This is a difficult industry for sure....

 

I try and focus on miners with very solid balance sheets, profitable operations, AND PAY A DIVIDEND!

 

Most mining companies have a bad habit of continually putting money back into the business.  You've got to be able to pull some out, otherwise when the mine plays out, where is your investment?

 

Some of the names I've been working with are; Mandalay Resources (MNDJF), and Caledonia Mining (CALVF). 

 

Caledonia is interesting, as they pay a huge dividend and have good potential to significantly increase production...but it has some issues.

 

Mandalay is very, very well run.  I sleep well at night with these guys.  I'll be looking to put some more $ to work with them.

 

Another interesting one is Rambler Metals (RAB.v).

 

Interesting, I created a post for both of these gold miners but neither got much traction. I agree with the sentiment on both of those, although I feel more comfortable owning MND and just trade Caledonia for a sliver of my book. Last time I bought in the 60's and sold in the early dollar. I intend on repeating this time, although I am prepared for a wide range of outcomes.
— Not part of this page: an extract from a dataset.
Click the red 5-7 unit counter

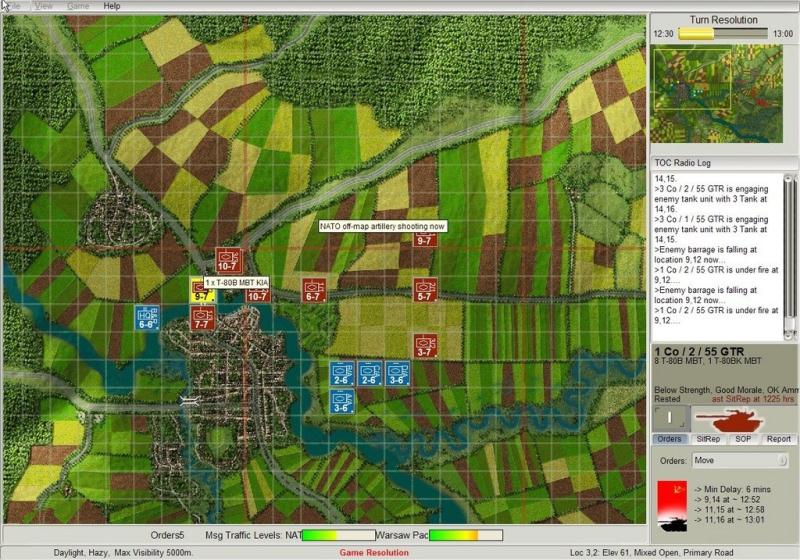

Caledonia does warrant a hefty discount in its share price with Mugabe and his little buddies pillaging at will, and Blanket looking like it might be on its last breaths.

 

Also take a look at Karnalyte resources which is not a gold miner but owns a large potash project in Saskatchewan, an idea courtesy of shadowstock. Currently trading for a little more than half of net cash as of last reporting date. Has a 2mil/q cash burn, trading at 24mil, cash is 43mil. Monstrous upside if things work out, relatively limited downside if they don't. I expect not to go to 0 if things don't work out but I think money would be lost.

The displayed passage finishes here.